Entries on locating words and elements:
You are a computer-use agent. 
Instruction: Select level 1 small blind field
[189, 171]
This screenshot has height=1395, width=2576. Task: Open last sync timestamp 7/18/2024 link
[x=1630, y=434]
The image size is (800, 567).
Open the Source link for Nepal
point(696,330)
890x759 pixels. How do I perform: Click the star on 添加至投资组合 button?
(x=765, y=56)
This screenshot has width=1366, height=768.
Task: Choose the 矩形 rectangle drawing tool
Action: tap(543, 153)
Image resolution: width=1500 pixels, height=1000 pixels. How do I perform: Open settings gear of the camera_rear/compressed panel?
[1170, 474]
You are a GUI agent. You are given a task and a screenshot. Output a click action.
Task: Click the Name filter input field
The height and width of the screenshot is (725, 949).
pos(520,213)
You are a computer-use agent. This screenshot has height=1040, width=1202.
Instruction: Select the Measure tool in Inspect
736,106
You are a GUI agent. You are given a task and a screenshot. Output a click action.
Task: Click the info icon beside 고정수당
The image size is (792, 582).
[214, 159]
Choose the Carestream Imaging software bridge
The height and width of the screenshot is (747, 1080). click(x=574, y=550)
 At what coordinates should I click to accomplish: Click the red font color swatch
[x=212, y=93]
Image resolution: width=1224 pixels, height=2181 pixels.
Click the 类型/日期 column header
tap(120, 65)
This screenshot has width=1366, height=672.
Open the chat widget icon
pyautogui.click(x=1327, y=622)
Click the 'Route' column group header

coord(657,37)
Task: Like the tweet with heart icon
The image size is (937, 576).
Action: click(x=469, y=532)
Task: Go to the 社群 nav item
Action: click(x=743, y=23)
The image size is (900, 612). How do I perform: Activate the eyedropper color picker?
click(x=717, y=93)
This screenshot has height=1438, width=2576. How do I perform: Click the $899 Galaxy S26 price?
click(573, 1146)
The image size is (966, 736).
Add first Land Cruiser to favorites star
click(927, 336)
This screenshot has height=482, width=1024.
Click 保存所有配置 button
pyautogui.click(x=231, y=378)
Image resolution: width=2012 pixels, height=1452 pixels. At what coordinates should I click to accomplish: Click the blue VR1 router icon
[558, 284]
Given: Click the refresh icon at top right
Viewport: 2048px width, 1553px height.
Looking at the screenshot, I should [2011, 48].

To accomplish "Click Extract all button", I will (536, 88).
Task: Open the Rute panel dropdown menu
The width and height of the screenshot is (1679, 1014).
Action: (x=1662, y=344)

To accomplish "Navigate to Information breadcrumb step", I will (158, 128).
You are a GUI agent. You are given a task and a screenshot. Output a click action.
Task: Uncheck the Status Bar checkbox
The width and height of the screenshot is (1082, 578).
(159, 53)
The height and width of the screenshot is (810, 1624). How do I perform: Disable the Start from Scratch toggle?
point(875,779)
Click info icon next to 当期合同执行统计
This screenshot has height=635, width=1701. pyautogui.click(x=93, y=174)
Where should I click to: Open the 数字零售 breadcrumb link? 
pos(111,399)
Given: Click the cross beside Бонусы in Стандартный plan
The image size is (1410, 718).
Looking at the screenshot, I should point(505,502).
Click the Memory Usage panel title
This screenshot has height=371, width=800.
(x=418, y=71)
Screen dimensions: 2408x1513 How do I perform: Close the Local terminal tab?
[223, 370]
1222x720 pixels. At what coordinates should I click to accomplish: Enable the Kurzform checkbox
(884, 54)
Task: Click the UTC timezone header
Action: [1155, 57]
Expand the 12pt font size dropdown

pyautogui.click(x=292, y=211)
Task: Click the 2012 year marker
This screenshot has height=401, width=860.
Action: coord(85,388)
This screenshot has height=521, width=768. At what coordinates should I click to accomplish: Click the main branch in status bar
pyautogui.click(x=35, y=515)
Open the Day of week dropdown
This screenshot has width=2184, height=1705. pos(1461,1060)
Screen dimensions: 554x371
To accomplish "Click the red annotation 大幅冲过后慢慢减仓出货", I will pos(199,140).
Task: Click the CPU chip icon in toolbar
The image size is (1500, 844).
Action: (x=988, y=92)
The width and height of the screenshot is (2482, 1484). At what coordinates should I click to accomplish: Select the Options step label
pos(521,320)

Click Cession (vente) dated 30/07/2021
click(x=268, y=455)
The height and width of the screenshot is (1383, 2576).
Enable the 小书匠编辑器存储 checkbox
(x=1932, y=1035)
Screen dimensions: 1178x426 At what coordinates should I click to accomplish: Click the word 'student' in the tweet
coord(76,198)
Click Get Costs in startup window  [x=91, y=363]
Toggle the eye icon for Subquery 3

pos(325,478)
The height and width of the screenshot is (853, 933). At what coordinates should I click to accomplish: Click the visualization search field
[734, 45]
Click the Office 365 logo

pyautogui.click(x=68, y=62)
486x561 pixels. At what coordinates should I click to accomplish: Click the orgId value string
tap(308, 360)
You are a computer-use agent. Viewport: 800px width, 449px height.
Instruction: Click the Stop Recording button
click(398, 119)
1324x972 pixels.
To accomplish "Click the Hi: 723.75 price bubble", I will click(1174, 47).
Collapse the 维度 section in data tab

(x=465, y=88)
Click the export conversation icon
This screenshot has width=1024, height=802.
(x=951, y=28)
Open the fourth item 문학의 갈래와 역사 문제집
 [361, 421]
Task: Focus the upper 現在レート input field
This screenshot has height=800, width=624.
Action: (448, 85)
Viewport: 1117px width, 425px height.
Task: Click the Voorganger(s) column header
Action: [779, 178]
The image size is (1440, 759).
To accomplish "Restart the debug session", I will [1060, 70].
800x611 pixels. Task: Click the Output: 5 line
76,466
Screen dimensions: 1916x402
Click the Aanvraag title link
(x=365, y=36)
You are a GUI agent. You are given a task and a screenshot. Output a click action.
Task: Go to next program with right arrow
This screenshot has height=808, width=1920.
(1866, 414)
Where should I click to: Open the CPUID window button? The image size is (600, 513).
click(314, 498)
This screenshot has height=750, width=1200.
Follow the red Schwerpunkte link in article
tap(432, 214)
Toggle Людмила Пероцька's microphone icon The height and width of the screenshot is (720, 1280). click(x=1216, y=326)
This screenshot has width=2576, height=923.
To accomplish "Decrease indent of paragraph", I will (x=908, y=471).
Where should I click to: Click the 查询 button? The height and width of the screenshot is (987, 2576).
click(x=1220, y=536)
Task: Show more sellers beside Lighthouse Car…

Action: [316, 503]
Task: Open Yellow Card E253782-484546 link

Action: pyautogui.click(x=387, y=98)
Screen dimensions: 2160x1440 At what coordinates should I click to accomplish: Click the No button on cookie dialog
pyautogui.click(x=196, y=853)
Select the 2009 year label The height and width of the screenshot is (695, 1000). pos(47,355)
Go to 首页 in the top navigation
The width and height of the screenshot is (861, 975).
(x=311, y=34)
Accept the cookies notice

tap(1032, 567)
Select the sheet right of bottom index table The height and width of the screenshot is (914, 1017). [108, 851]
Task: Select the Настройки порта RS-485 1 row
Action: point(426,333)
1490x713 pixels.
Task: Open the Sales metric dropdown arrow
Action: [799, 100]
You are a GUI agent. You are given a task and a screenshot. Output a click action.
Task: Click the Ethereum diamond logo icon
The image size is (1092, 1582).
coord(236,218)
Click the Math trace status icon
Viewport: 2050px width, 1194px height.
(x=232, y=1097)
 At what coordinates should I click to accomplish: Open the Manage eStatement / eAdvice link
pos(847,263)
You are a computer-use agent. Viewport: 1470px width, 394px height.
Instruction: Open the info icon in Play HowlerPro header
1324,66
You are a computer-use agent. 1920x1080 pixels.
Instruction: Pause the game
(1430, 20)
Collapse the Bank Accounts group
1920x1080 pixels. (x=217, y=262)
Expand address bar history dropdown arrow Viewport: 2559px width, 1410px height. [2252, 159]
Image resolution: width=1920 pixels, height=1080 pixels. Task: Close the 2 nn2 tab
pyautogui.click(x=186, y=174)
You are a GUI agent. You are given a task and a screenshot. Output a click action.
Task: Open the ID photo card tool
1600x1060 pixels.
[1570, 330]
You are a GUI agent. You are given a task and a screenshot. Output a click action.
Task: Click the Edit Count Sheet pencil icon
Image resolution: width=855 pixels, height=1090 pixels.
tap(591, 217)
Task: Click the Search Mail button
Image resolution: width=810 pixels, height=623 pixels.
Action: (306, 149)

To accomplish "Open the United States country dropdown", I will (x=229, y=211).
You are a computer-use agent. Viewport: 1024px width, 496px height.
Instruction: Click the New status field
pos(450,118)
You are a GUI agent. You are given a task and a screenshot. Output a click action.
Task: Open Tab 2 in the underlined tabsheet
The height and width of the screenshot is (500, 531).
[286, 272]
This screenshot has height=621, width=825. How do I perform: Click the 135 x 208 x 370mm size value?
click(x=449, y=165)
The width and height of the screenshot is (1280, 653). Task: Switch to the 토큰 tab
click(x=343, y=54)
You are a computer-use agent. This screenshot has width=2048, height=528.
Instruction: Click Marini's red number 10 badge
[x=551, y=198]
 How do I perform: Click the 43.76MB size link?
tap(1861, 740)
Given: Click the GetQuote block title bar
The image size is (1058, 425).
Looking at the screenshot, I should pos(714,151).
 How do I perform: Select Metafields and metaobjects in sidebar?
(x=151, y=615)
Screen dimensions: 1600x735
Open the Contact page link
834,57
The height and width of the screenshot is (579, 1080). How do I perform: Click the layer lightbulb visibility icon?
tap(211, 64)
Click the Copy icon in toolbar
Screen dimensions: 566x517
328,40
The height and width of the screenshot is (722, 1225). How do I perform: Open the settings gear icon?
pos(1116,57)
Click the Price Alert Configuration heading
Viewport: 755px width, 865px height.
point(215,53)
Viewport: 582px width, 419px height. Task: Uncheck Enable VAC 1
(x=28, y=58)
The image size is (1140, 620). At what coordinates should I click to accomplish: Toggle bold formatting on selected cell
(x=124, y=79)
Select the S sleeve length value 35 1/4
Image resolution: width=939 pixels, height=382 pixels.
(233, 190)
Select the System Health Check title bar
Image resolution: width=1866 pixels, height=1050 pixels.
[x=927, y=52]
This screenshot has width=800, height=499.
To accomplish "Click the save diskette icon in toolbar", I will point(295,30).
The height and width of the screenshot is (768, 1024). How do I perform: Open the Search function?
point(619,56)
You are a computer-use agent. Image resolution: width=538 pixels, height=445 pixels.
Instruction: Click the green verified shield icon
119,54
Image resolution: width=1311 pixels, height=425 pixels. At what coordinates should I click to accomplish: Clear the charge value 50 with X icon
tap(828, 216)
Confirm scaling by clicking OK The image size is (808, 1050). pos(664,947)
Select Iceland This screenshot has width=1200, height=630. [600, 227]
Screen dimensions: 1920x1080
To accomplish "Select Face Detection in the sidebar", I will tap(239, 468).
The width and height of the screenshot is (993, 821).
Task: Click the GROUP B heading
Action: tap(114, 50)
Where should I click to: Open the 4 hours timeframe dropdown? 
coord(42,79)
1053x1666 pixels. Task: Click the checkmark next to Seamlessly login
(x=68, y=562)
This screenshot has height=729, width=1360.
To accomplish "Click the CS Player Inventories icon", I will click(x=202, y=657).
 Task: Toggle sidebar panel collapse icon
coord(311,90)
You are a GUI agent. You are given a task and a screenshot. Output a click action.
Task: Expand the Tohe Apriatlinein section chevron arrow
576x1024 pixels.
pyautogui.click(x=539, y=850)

◆ Stated problem
Pull out every line of the records above that contains the string "input".

◆ Result for this task
Task: Click the Name filter input field
Task: Focus the upper 現在レート input field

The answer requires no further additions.